This article was published in collaboration with Vice.
My daughter was eight the last time she wrote, and in the envelope was a note from her mother, my ex.
"I'm married again and two dads are too confusing for her right now. You can write me at this P.O. Box, but please don't write her anymore."
I was four years into a 30-year bid, and was being told that I didn’t have a choice — that I must not write my daughter even one more time. I would just be… gone to her. No goodbye. No explanation about Mommy and Daddy's complications. Just silence and a hope that when she could, she might try to find me.
The next time I heard from her, she was two weeks away from turning 18. She wrote me a letter explaining just how traumatic it was for her when I stopped writing — when I vanished — without any warning. "Dear Dan," the letter began. "I don't know if you'll remember me or not, my name's Brooke and I'm your daughter..."
I sat there in the common area of my cell block, surrounded by the many dozens of strangers I lived with every single day, with the distorted voice of the P.A. barely making itself heard over the slap of dominoes on steel tabletops.
Her letter continued: "...Usually letters, you address with some sort of name, something you call the person. Something you've called the person forever. But I haven't known you forever. I've known the You in my mind, but I haven't known you. Dad? Danny? One sounds like too much, the other sounds too informal...I guess I'll just start with...hello.
“I'm on the brink of 18, and for years you have been on my mind every single day — over 2,920 of them (and yes I used a calculator). Each and every day, you were the person on my mind. Each day I wondered if I was still yours. I wrote you so many letters. But I never could mail them. I never knew how you felt, and I was terrified of rejection. I guess a part of me still is..."
Did she really believe I could just… forget her? That she meant so little to a man who cried over her for months? As if I hadn't spent years alone in a cell imagining the life she was leading?
Was she safe?
Was she smart?
Did she have a knack for multiplying fractions?
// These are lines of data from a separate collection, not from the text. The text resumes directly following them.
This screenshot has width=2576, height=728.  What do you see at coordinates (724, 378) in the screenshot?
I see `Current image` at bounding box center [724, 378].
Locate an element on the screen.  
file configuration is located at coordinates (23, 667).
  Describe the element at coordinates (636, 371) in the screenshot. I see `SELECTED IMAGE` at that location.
Did she ever think about me? The man who taught her to tie her shoes and invented the half-birthday, just for her, as an excuse to eat cake in November?
So began our relationship again, one crinkly letter at a time. We got to know each other, even if it wasn’t easy. She was a young woman disrupted by my choices in life, torn up by my being torn from her, and she was brave enough to tell me just how much I sucked at being her dad.
I still pictured her at four years old, peeking out from behind her mom's leg. But in the photographs she sent, she was this grown-up version of a girl with more piercings than I ever had.
After she graduated high school, she started planning a road trip from North Carolina up to Ohio to visit me, to see me for the first time since she was four.
I was so nervous.
I was so far removed from the man-child she called daddy back then, back when I couldn't grow facial hair. I was 17 when she was born; now I’m 40 and tatted out, my arms covered with skulls and warriors, my chest, back, and shoulders scarred with prison ink. The word “hatred" is emblazoned on my neck. All the markings of the inmate I’d become, when I wasn't making decisions to succeed outside these walls but rather to be accepted by the men around me.
The only thing that remained of the person I was before was my need to be a dad.
I remember everything about that morning of her visit. Adjusting my pants and trying to get my shirt just right. A deep breath before entering the visiting room. Families filling neat rows of maroon chairs. Kids playing in their special area, designated by colorful carpet. The smell of microwaved vending-machine food, energy drinks, perfume.
I searched the crowded room, my eyes crossing unfamiliar face after unfamiliar face. All of a sudden, there they were: the eyes I remembered. And then she was in my arms, and it was all I could do not to smile like a stoner. We spent that entire day learning how to be Brooke and Dad.
Her resemblance to her mom stunned me, as did the fact that she used language in a way I’d always thought was my thing: She spoke in paragraphs, these long, run-on sentences filled with adjectives, adverbs, and digressions.
Too soon, the visiting room was closing. We slow-walked and lingered as best we could.
We had to watch each other walk away, unsure when we would see each other again or how our relationship would move forward. She would go back to her boyfriend, waiting in the parking lot. I would go back to my cell with its spartan, white, concrete walls, its stainless steel toilet/sink combo — and loneliness. And I would pull the door closed behind me.
Daniel Royston is a 40-year-old inmate at Marion Correctional Institution in Marion, Ohio, where he is serving 31 years for a rape and burglary he committed when he was 21.